Михаил Наумович Эпштейн

– Михаил Наумович, давайте начнём с самого провокационного
вопроса – о возможности такой философской науки как потенциология,
основателем которой вы себя считаете. Возможно ли ею пренебречь,
исходя из её же внутренней логики?

– Пренебрегая ею, вы тоже пользуетесь ею. А пользуясь ею, вы можете
ею же пренебрегать. В заключении моей книги «Философия возможного»
сказано: «Читатель в конце концов может задать вопрос: а не есть
ли перед ним ещё один вариант метафизики – метафизика
возможного
, как некоего первоначала, из которого исходят
все другие начала, в том числе реальность сущего? На этот вопрос
следует ответить: и да, и нет. Да, перед читателем ещё один вариант
возможной метафизики, но сама эта метафизика подчёркивает свой
возможностный характер, полагает рядом с собой другие философские
возможности, учреждает множественность метафизик как самый радикальный
способ устранения властного зла метафизики при сохранении и развитии
её творческого потенциала. Принять данную метафизику возможного
– значит принять её как возможность построения других метафизик».
Нужно множить метафизики, а не устранять метафизику как таковую,
к чему стремился логический позитивизм и отчасти деконструктивизм.
Критика метафизики обычно обусловлена тем, что «большая метафизика»
трансформируется в тоталитаризм, в политическую унификацию, интеллектуальный
гнёт, авторитарность категорий. Можно стирать следы метафизики,
а можно множить её следы, создавать малые метафизики, работать
над метафизикой для каждой вещи, о чём в своё время мечтал Ницше.
Это напоминает сказку Андерсена «Огниво». Старуха фрейлина выследила
собаку, похищавшую королевскую дочь, и поставила на воротах того
дома, куда была унесена добыча, меловой знак. Можно было стереть
этот след, но умная собака придумала иначе – к утру на всех домах
города стояли точно такие же меловые знаки. Следы метафизики можно
ставить на любые вещи, в том числе и на категорию возможного;
тем самым нам удастся устранить зло метафизики как единоначальствующей
категории. Избавиться же от неё вообще невозможно.

– «Вечное возвращение» метафизики?

– Можно и так сказать.

– Потенциология есть логическое продолжение деконструкции?

- Задание 1
Оформите строки листинга от его начала до строки с «Describe the element at coordinates (131, 194)» включительно в виде нумерованного списка без пустых строк.
Листинг никак не связан с интервью.

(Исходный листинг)
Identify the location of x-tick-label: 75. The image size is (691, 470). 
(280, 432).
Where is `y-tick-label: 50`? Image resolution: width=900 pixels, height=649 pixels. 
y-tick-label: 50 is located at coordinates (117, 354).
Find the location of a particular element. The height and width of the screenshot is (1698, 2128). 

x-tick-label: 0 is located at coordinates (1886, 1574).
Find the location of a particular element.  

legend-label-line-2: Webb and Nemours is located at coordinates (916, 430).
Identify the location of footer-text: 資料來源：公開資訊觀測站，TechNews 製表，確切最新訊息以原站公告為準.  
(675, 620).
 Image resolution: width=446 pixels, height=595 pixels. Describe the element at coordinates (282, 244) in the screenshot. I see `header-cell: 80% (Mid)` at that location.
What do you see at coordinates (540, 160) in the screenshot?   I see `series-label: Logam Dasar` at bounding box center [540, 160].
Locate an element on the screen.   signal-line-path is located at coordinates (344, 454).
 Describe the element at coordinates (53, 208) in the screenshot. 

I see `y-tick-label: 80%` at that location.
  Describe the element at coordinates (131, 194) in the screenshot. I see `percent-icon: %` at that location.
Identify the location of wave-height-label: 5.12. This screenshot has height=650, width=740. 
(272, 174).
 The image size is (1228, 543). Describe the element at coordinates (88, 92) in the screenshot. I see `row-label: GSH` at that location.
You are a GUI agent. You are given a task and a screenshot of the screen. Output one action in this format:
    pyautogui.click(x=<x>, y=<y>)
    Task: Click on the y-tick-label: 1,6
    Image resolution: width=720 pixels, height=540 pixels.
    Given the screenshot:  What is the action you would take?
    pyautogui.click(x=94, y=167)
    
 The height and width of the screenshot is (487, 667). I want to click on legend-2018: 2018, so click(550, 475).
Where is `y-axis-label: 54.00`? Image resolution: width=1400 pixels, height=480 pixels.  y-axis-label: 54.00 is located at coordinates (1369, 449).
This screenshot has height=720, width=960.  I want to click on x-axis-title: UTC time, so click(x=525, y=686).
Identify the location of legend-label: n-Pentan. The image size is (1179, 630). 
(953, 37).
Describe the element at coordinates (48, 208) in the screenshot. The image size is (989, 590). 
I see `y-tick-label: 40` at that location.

- Задание 2
На какую сказку Андерсена ссылается Эпштейн в интервью?

- Ответ на задание 1
1. Identify the location of x-tick-label: 75. The image size is (691, 470). 
2. (280, 432).
3. Where is `y-tick-label: 50`? Image resolution: width=900 pixels, height=649 pixels. 
4. y-tick-label: 50 is located at coordinates (117, 354).
5. Find the location of a particular element. The height and width of the screenshot is (1698, 2128). 
6. x-tick-label: 0 is located at coordinates (1886, 1574).
7. Find the location of a particular element.  
8. legend-label-line-2: Webb and Nemours is located at coordinates (916, 430).
9. Identify the location of footer-text: 資料來源：公開資訊觀測站，TechNews 製表，確切最新訊息以原站公告為準.  
10. (675, 620).
11.  Image resolution: width=446 pixels, height=595 pixels. Describe the element at coordinates (282, 244) in the screenshot. I see `header-cell: 80% (Mid)` at that location.
12. What do you see at coordinates (540, 160) in the screenshot?   I see `series-label: Logam Dasar` at bounding box center [540, 160].
13. Locate an element on the screen.   signal-line-path is located at coordinates (344, 454).
14.  Describe the element at coordinates (53, 208) in the screenshot. 
15. I see `y-tick-label: 80%` at that location.
16.   Describe the element at coordinates (131, 194) in the screenshot. I see `percent-icon: %` at that location.

- Ответ на задание 2
На сказку «Огниво».